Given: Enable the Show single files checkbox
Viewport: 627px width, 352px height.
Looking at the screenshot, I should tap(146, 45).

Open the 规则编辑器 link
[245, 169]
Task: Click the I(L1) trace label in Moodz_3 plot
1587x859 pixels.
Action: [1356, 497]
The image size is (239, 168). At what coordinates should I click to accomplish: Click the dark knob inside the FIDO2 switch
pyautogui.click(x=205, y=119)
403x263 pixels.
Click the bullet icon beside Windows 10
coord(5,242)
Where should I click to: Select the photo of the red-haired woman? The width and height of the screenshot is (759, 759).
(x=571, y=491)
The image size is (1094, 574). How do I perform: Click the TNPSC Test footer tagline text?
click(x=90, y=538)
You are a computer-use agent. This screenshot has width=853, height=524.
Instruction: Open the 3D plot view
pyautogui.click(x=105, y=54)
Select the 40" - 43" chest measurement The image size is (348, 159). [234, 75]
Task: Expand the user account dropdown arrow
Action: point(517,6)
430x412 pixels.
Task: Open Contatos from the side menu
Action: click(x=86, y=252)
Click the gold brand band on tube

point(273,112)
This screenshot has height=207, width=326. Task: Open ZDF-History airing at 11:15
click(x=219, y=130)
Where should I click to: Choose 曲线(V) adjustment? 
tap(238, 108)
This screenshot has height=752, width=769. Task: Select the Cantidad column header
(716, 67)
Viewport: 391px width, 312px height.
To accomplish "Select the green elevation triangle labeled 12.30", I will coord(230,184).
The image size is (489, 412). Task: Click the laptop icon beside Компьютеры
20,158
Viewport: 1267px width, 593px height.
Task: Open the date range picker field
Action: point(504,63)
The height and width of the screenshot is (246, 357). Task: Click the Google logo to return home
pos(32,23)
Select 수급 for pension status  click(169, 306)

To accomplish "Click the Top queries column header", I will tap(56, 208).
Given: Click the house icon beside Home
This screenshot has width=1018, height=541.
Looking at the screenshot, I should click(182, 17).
:::::
#### What is expected:
Reproduce the final stretch of the data above: every line from the one holding "Task: Click the I(L1)" through the end, inclusive, exactly as written and nothing else.

#### Solved problem:
Task: Click the I(L1) trace label in Moodz_3 plot
1587x859 pixels.
Action: [1356, 497]
The image size is (239, 168). At what coordinates should I click to accomplish: Click the dark knob inside the FIDO2 switch
pyautogui.click(x=205, y=119)
403x263 pixels.
Click the bullet icon beside Windows 10
coord(5,242)
Where should I click to: Select the photo of the red-haired woman? The width and height of the screenshot is (759, 759).
(x=571, y=491)
The image size is (1094, 574). How do I perform: Click the TNPSC Test footer tagline text?
click(x=90, y=538)
You are a computer-use agent. This screenshot has width=853, height=524.
Instruction: Open the 3D plot view
pyautogui.click(x=105, y=54)
Select the 40" - 43" chest measurement The image size is (348, 159). [234, 75]
Task: Expand the user account dropdown arrow
Action: point(517,6)
430x412 pixels.
Task: Open Contatos from the side menu
Action: click(x=86, y=252)
Click the gold brand band on tube

point(273,112)
This screenshot has height=207, width=326. Task: Open ZDF-History airing at 11:15
click(x=219, y=130)
Where should I click to: Choose 曲线(V) adjustment? 
tap(238, 108)
This screenshot has height=752, width=769. Task: Select the Cantidad column header
(716, 67)
Viewport: 391px width, 312px height.
To accomplish "Select the green elevation triangle labeled 12.30", I will coord(230,184).
The image size is (489, 412). Task: Click the laptop icon beside Компьютеры
20,158
Viewport: 1267px width, 593px height.
Task: Open the date range picker field
Action: point(504,63)
The height and width of the screenshot is (246, 357). Task: Click the Google logo to return home
pos(32,23)
Select 수급 for pension status  click(169, 306)

To accomplish "Click the Top queries column header", I will tap(56, 208).
Given: Click the house icon beside Home
This screenshot has width=1018, height=541.
Looking at the screenshot, I should click(182, 17).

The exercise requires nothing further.